- Given exercise -
Starting with the line that contains "How do I perform: Click" and continuing through the end of the records below, convert each line into one string in a JSON list, skipping blank lines. Leave the pictures out.

- Task inputs -
────────────────────

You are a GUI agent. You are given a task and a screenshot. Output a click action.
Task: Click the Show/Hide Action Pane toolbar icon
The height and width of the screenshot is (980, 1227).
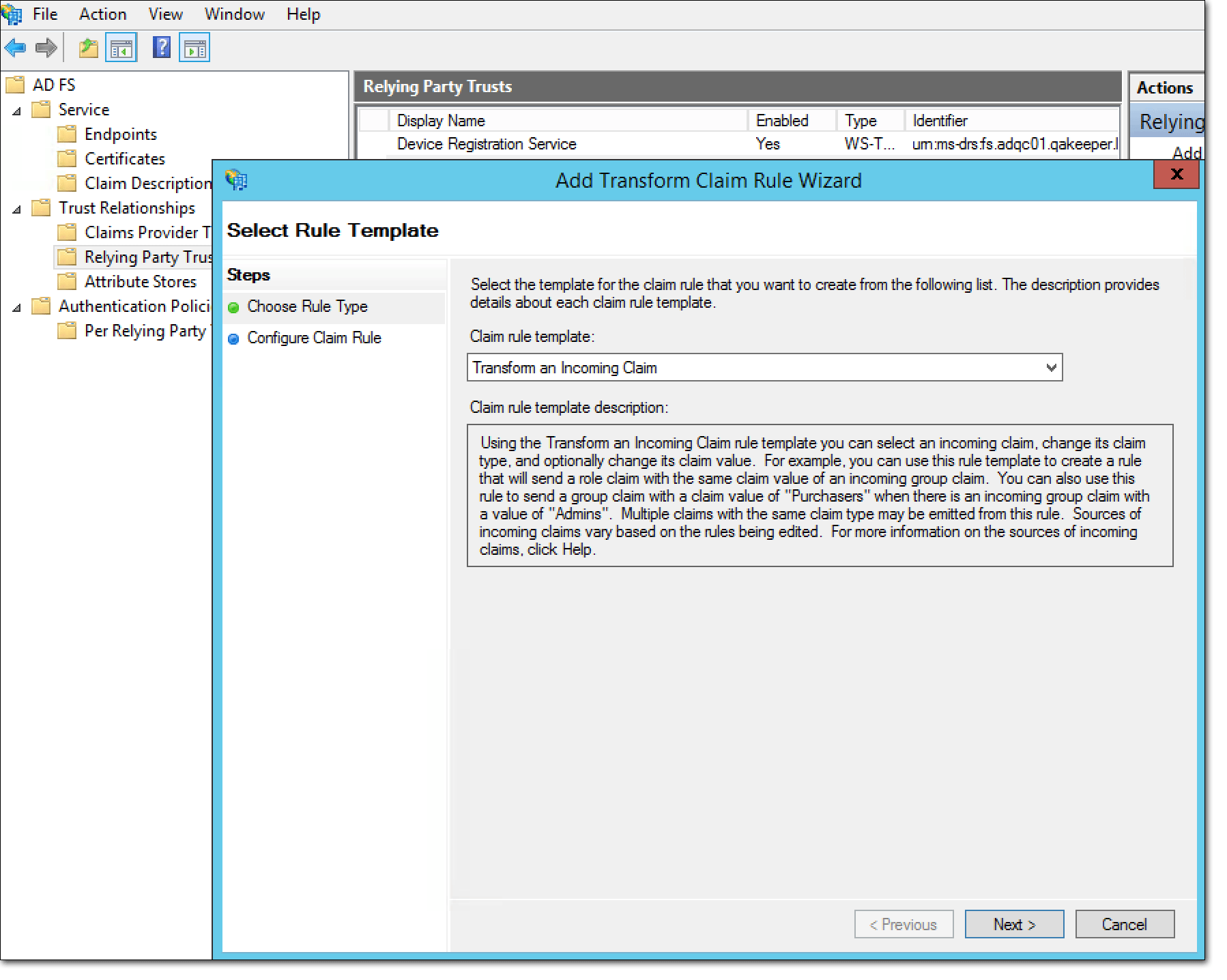coord(194,47)
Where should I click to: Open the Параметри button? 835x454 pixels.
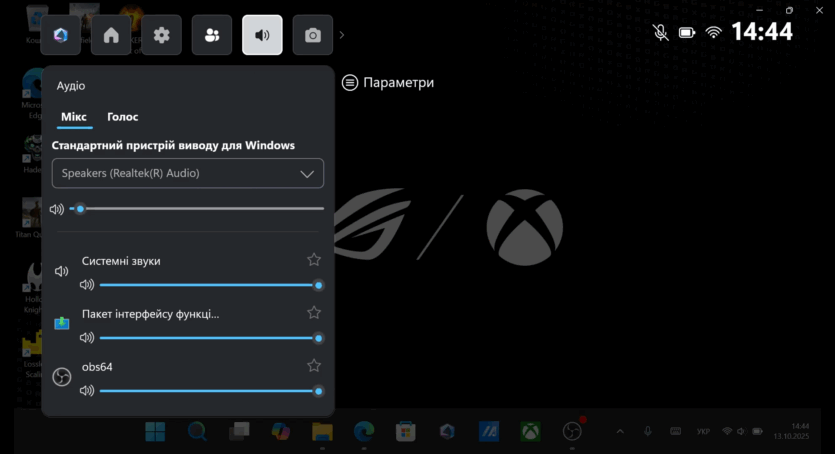click(x=388, y=83)
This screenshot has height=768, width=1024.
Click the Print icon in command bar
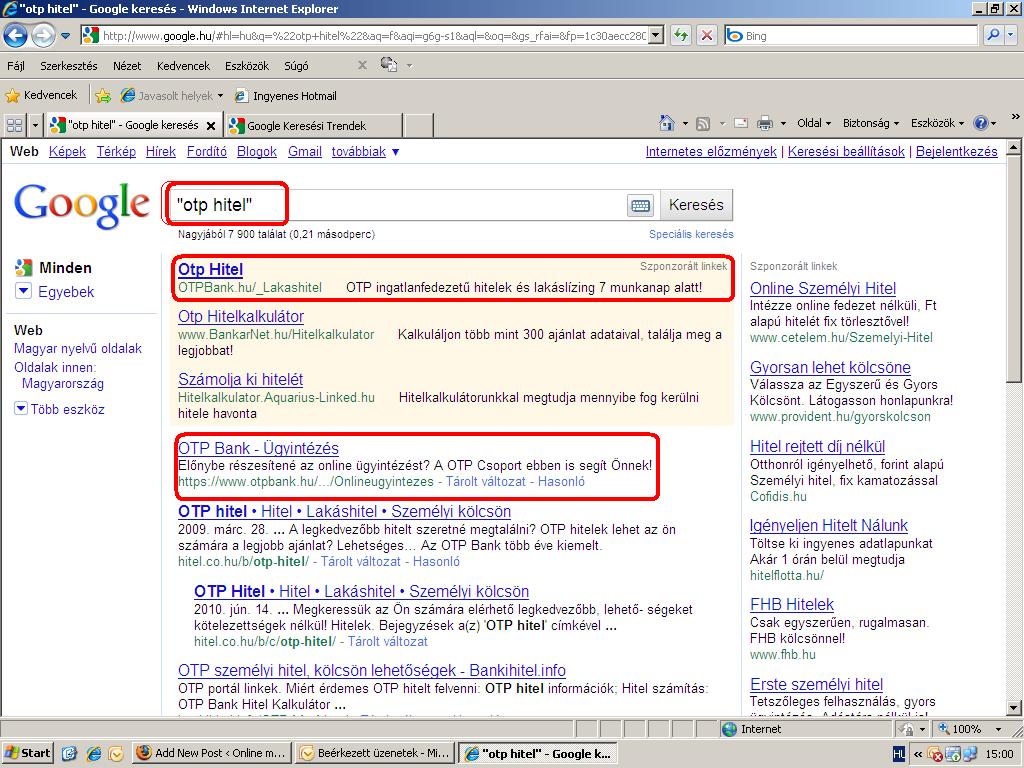765,123
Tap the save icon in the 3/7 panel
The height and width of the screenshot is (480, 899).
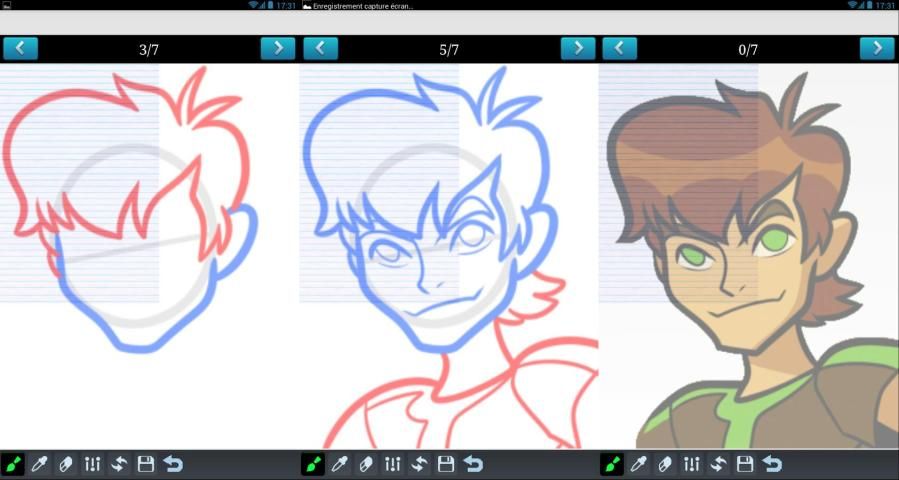coord(146,464)
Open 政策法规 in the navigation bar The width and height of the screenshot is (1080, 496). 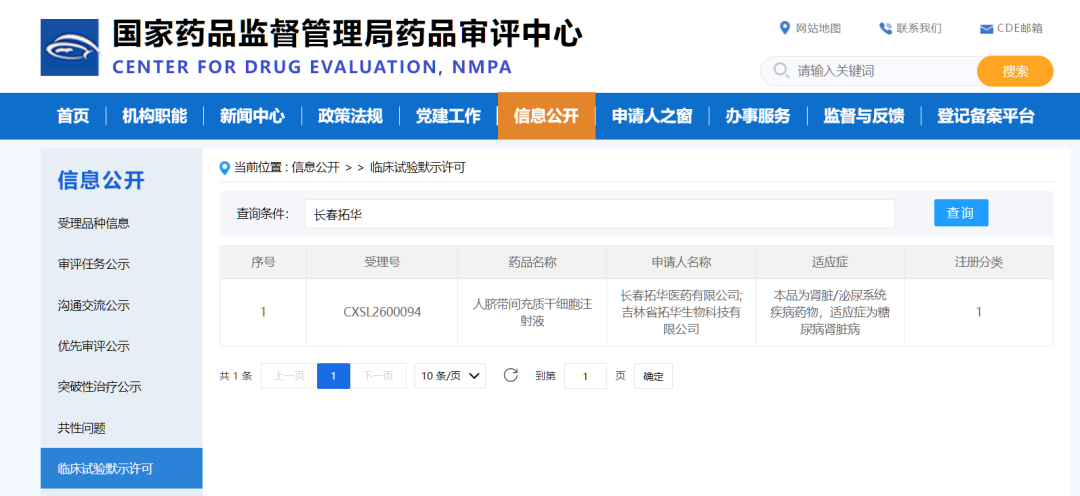point(350,116)
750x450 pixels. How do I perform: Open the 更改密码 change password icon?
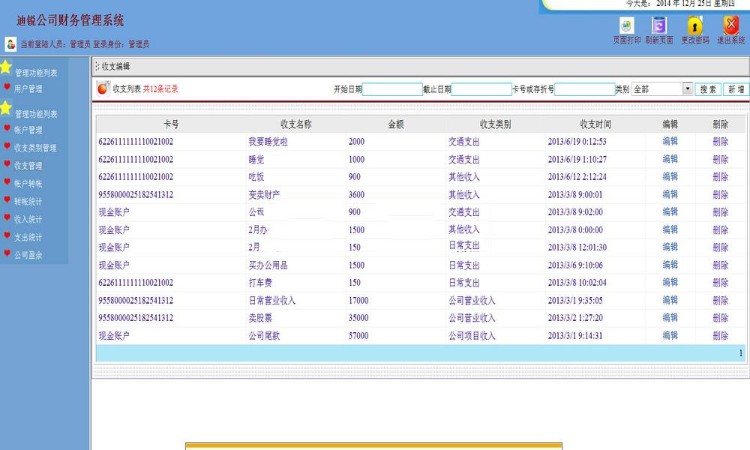click(x=695, y=26)
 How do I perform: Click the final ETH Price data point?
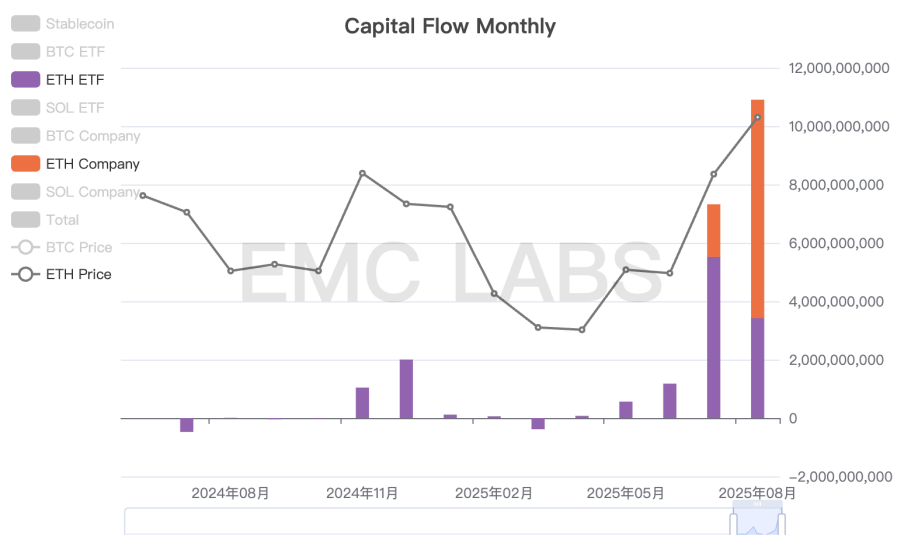click(x=758, y=117)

────────────────────

- The output -
[
  " How do I perform: Click the final ETH Price data point?",
  "click(x=758, y=117)"
]